Even under the best of circumstances, archives lack airtight security. It's generally harder to get to the gate at the average airport than it is to gain access to the valuable historic documents stored and maintained by the hundreds, if not thousands, of U.S. universities and colleges, public libraries, nonprofit organizations and state archives.
Being able to browse these records, to read and touch history, is a privilege that many of us have long taken for granted. But no longer. What authorities have charged was an attempted theft of dozens of rare documents — including some signed by Abraham Lincoln — on Saturday at the Maryland Historical Society is a shocking reminder that the sanctity of such repositories can no longer be assumed.
Baltimore police report that two New York men tried to remove 60 artifacts worth potentially millions of dollars from the society's archives. The pair might have been successful had they not raised the suspicions of an employee who eventually observed one of them allegedly concealing a document in a portfolio and walking out.

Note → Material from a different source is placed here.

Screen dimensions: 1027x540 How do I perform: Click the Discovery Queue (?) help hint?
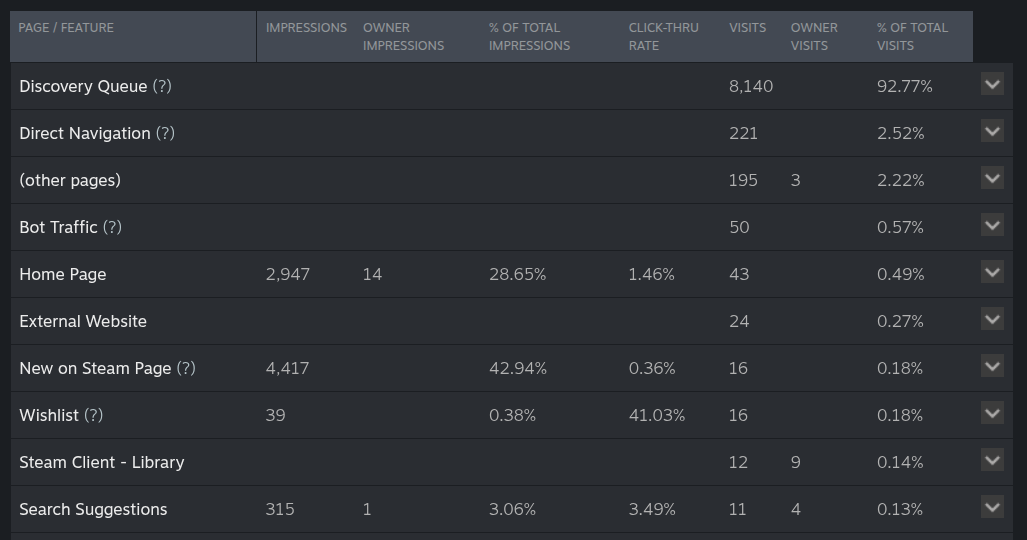tap(162, 86)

That was fortunate, considering that workers at the historical society are far more accustomed to dealing with Marylanders trying to trace their roots or historians researching Baltimore's past than potential criminals looking to make a big score. For the historical society, this was a rarity. Unfortunately, document theft has grown increasingly common around the country in recent years — to the point that archivists have become alarmed.
There are likely numerous reasons for this. Rare documents have become more valuable as public interest in antiquities (and what historians call ephemera, like old posters, tickets or receipts) has expanded in the "Antiques Roadshow" era. The Internet and the rise of social networks have made it much easier for thieves to find potential customers without alerting authorities (although such transactions have sometimes been conducted openly at Internet auction sites, too).

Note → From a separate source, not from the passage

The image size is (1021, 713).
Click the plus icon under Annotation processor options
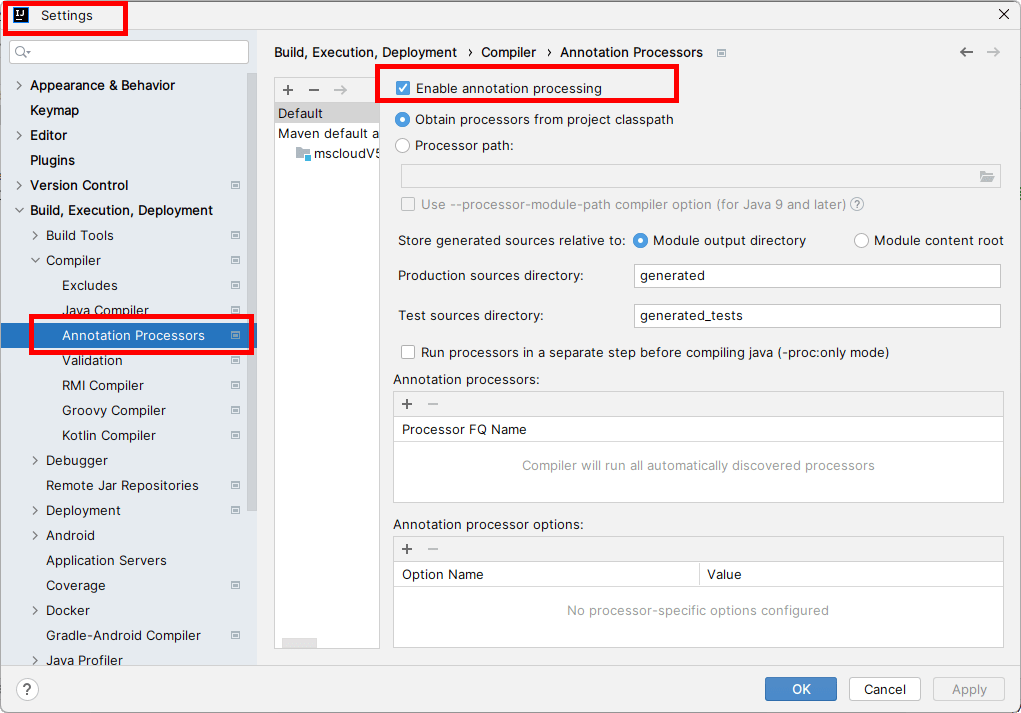coord(407,549)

It may also be a recognition by the greedy and unscrupulous among us that archives are far more vulnerable than most locations that house such valuable artifacts. And to address that, mere vigilance of employees may not be enough.
Over the last decade, there have been archival thefts in many of the major cities and even from the National Archives, which even now is advertising for public help in finding a multitude of missing documents. It isn't just patrons who take things; archival staff have sometimes been caught with purloined letters and other valuables, too.
One simple way to address the danger would be to greatly limit access. Keep these treasures under lock and key for almost nobody to see — or charge sizeable fees to visitors to cover the cost of heightened security. But that, of course, would represent a huge loss for the public that would be denied society's historical record.
A better solution might be to transfer more of these assets to digital form so that people can browse books, manuscripts, papers and ephemera on a computer screen without actually having the original materials present. But that takes manpower and money — something many nonprofits that depend on donations and the support of volunteers don't have in abundance these days.
In the meantime, prosecutors and the courts need to set an example. Should Barry H. Landau and Jason Savedoff, the two men arrested in the Maryland theft, be found guilty, their punishment ought to be substantial and commensurate with the seriousness of their crime.
The $50,000 fine given Samuel "Sandy" Berger, the former national security advisor who was found with classified documents from the National Archives stuffed in his sock in 2003, now seems wholly inadequate given the nature of the offense. The only thing likely to deter future thefts is a jail sentence of sufficient proportion that such history lovers can invest their talents into cataloging books and magazines in the prison library.